▶ [To do]
1/ In the B2Fuse discussion thread, what kind of concurrent access was judged too expensive to enable because of the synchronization it would require?
2/ Name every class that the B2Fuse discussion thread mentions.
3/ Continue the B2Fuse discussion thread from its last sentence.

▶ [Document excerpt]
'''
Closed dv-anomaly closed 6 years ago
We did, at one point, try to enable concurrent access. Unfortunately the conclusion was that the required synchronization would be too expensive and result in too much of an overhead to enable concurrent WRITE access. Are you interested in concurrent write or just concurrent reads?
@ppolewicz was the main driver for this effort. Perhaps he can elaborate further?
It is fairly trivial to get B2Fuse to discard cache on demand, you could look into clearing the CachedBucket object (https://github.com/sondree/b2_fuse/blob/master/cached_bucket.py). This would essentially discard the current cached B2 listings and force B2Fuse to check in with B2 upon next request. This discards "listing of known files", but not actually open files. Open files are handled seperately by the B2FileDisk in consort with the main B2Fuse class.
Please be aware of the project B2CLI (https://github.com/Backblaze/B2_Command_Line_Tool) which this project is based on. This is used as an API to interact with B2 and does the heavy lifting on retry and multi-file upload etc.
As for a "replicated geo-caching filesystem", this was actually what I was trying to do when I started this project. However, as the project progressed, I found that there were a number of challenges that had to be tackled to allow for multi user access. As such, this project is now more or less devoted to being a "simple" FUSE driver/frontend for a bucket.
I would love to be able to use B2 in the way you describe, but the design of such a system has to be considered carefully if you wish to have decent performance. Perhaps such a system could be implemented on top of B2Fuse again? Pull requests and contributions are very welcome :)
'''
▶ [Data block]
'''
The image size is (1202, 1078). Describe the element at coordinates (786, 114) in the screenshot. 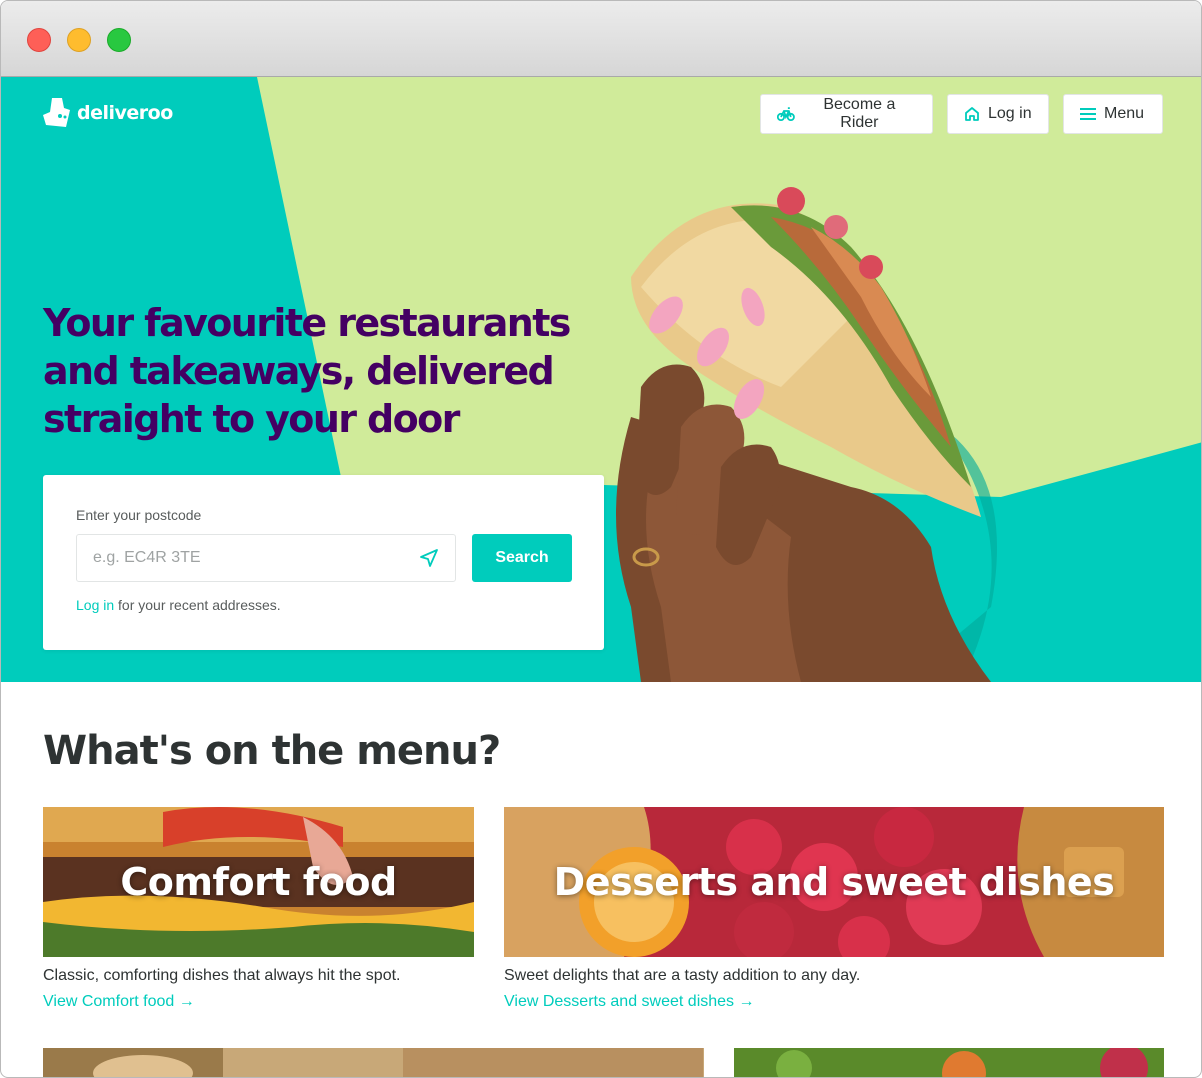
'''
▶ [Expected responses]
1/ Concurrent write access.

2/ CachedBucket, B2FileDisk, and the main B2Fuse class.

3/
@IamDH4 how specifically would you take care of notifying clients about changes done by other clients?
I have given this some thought a while ago and one thing is clear. B2 was not designed for this. While I managed to prove it is possible to achieve NFS-like "strong" consistency, That kind of filesystem would be very slow if it was using the tools b2 currently provides to achieve it. It's just not worth it.
Instead, you can just remount b2fuse after writing / before reading, right?
Well my current deployment thoughts are to use it in conjunction with a clustered/load balanced web based ui for users. I can hook every time a file is uploaded / changed. I can then throw that change into a message queue or simply check for a modification date in the database prior to accessing the content and on the other nodes and clear the cache for a single file as needed.
A front end like Nextcloud for example which I currently use a b2 fork of s3ql with. However because of the way it works it's rather difficult to achieve of multi-client setup. And it does not make files accessible in the traditional manner over B2.
With write cache and a way to clear a single file cache without restarting the filesystem would make this a better choice for such a deployment. We wouldn't want to restart the filesystem in the middle of a request, nor have to purge the cache of everything. Clearing the cache for a single file after it has changed is a much better solution, and a lot less expensive.
If you are interested in supporting all of this at the file system level so other users can have multiple B2Fuse instances running. Then I think what you need is a server component that can help sync metadata across nodes. Possibly some sort of websocket server, so you can push down changes to each client.
Since I would see benefit from such an implementation I would be willing to sponsor/host such a backend for users that do not want to or have the need to deploy their own.
On every file write we can send the required information over the websocket interface which will relay other hosts currently authenticated to the same bucket.
@IamDH4 server A deletes the file, sends the information to the service. Meanwhile server B wants to read the file, but due to network latency, it didn't get that information yet. Server B reads the file from the stale cache.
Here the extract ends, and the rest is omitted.